Dataset entries
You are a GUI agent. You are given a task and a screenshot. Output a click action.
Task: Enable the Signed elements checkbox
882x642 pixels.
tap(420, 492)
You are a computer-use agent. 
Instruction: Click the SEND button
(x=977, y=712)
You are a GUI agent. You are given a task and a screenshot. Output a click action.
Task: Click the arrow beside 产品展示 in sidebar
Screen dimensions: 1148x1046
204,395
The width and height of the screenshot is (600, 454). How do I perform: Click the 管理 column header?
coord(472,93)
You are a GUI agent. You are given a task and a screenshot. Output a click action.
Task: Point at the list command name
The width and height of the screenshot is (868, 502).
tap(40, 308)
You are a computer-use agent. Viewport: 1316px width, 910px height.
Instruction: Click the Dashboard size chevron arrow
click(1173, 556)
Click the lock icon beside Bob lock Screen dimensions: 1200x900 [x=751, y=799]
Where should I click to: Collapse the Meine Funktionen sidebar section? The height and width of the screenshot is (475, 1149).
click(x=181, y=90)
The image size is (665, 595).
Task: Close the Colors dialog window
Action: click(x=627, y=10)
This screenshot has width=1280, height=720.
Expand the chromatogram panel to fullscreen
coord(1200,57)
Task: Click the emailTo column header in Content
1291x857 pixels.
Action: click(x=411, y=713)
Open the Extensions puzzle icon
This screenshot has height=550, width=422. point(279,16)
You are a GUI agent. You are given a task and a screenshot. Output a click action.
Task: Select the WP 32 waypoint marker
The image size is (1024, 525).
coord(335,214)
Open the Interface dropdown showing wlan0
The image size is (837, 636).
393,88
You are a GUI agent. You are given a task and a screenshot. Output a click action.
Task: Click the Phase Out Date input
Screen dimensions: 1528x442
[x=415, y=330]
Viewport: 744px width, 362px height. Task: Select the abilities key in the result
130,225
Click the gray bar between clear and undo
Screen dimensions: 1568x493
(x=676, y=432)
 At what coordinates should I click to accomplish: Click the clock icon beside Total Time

> [Task goal]: Going line by line, copy the data above exactly.

> [Task answer]:
You are a GUI agent. You are given a task and a screenshot. Output a click action.
Task: Enable the Signed elements checkbox
882x642 pixels.
tap(420, 492)
You are a computer-use agent. 
Instruction: Click the SEND button
(x=977, y=712)
You are a GUI agent. You are given a task and a screenshot. Output a click action.
Task: Click the arrow beside 产品展示 in sidebar
Screen dimensions: 1148x1046
204,395
The width and height of the screenshot is (600, 454). How do I perform: Click the 管理 column header?
coord(472,93)
You are a GUI agent. You are given a task and a screenshot. Output a click action.
Task: Point at the list command name
The width and height of the screenshot is (868, 502).
tap(40, 308)
You are a computer-use agent. Viewport: 1316px width, 910px height.
Instruction: Click the Dashboard size chevron arrow
click(1173, 556)
Click the lock icon beside Bob lock Screen dimensions: 1200x900 [x=751, y=799]
Where should I click to: Collapse the Meine Funktionen sidebar section? The height and width of the screenshot is (475, 1149).
click(x=181, y=90)
The image size is (665, 595).
Task: Close the Colors dialog window
Action: click(x=627, y=10)
This screenshot has width=1280, height=720.
Expand the chromatogram panel to fullscreen
coord(1200,57)
Task: Click the emailTo column header in Content
1291x857 pixels.
Action: click(x=411, y=713)
Open the Extensions puzzle icon
This screenshot has height=550, width=422. point(279,16)
You are a GUI agent. You are given a task and a screenshot. Output a click action.
Task: Select the WP 32 waypoint marker
The image size is (1024, 525).
coord(335,214)
Open the Interface dropdown showing wlan0
The image size is (837, 636).
393,88
You are a GUI agent. You are given a task and a screenshot. Output a click action.
Task: Click the Phase Out Date input
Screen dimensions: 1528x442
[x=415, y=330]
Viewport: 744px width, 362px height. Task: Select the abilities key in the result
130,225
Click the gray bar between clear and undo
Screen dimensions: 1568x493
(x=676, y=432)
 At what coordinates should I click to accomplish: Click the clock icon beside Total Time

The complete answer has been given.